Hong Kong Teachers Balk At New Courses on China

LIFTING a decades-old taboo on teaching about post-1949 China, Hong Kong's government is revising its curriculum to give secondary school students their first lessons on the communist regime that will rule them from 1997. Academics agree on the urgent need to prepare Hong Kong youths for China's takeover of the British colony, less than seven years away. But they differ sharply on how to do so.

Since Beijing suppressed popular protests for democracy in June 1989, liberal educators have lobbied for courses on modern China and the West that would strengthen the political literacy of youths and promote a more representative system of government in Hong Kong.

In contrast, conservative Hong Kong education authorities, eager to ensure a smooth transition to Chinese rule, are promoting uncritical courses aimed at increasing students' patriotism and identity as future citizens of the People's Republic of China, local academics say.

Trapped in the middle of the debate are Hong Kong's teachers, who say they bear the burden of deciding how to present the controversial new courses broadly outlined by the revised curricula. Many seek to emigrate before 1997 or decline to teach the new courses.

``Schools are having difficulty finding teachers'' for planned courses on communist China, said one Hong Kong educator.

``When you teach post-1949 history, you are basically discussing the current regime. Teachers fear that they may say something that will be taken against them later on,'' said the educator, requesting anonymity.

As a result, Hong Kong school children could still remain ignorant of major events in China.

For generations, children here have created images of the vast country across the border not from textbooks, but from the often frightening stories told by refugee parents and grandparents over dinner-time bowls of rice.

``When I was in school, I didn't learn anything about post-1949 China, and everything I heard outside was extremely negative,'' says a Hong Kong secondary school teacher.

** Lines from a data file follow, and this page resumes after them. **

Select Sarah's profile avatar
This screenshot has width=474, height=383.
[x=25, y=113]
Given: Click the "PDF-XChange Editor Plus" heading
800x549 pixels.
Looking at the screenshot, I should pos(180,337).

For more than 40 years, the British administration kept modern Chinese politics out of textbooks and classroom discussions in an attempt to minimize Beijing's influence in the colony.

The government ``pretended that the history of communist China didn't exist,'' says Paul Morris, dean of the University of Hong Kong's faculty of education. ``It was apoliticization at all costs.''

Until the late 1960s, high school instruction on Chinese history was dry and dynastic, ending with the fall of the Qing Dynasty 1911. Later, it inched forward to include the early years of the Nationalist government of Chiang Kai-shek, but stopped abruptly at the 1949 communist revolution.

Today, the government is belatedly lifting the taboo.

A newly revised Chinese history curriculum for high school students, scheduled to begin in 1994, will cover China's internal politics from the foundation of the People's Republic in 1949 to the death of Mao Zedong in 1976. Topics for study will include Mao's Cultural Revolution (1966-76) and Great Leap Forward (1958-60), a radical push toward industrialization that precipitated a nationwide famine in which Western demographers say tens of millions of people perished.

A new social studies program on contemporary China will give high school students their first opportunity to survey Beijing's legal and educational systems and modernization drive in the 1980s. Promoted by progressive educators, the program, called China Today, is scheduled for inauguration in 1992.

Already, however, school teachers jittery about the return to Chinese control are voicing reservations over the new materials. Two-thirds of secondary schools surveyed recently indicated they would not introduce the China Today program in 1992, Hong Kong's South China Morning Post reported.

Even teachers unafraid of discussing Communist Party policy say they feel hindered by their own ignorance and the dearth of accurate historical data.

``The Chinese government refuses to divulge what is going on, so we can't know the facts,'' says a Chinese history instructor, who plans to teach the new courses.

Hong Kong education authorities are taking steps to ensure that the new courses do not offend Beijing.

Critics charge that Education Department, in violation of its own ban on political education, has used its control over syllabuses and school textbooks to slant the new material in favor of the communist regime.

For example, a new social studies syllabus drafted by the Education Department instructs junior high pupils to ``name a few outstanding figures of the Communist Party of China and their contributions to the rise of the party.''

The Education Department has also ordered revisions of textbook facts on the Korean War, Sino-Soviet relations, and maps of Tibet and Mongolia that conflicted with China's official propaganda, according to textbook publishers and authors cited by Dr. Morris.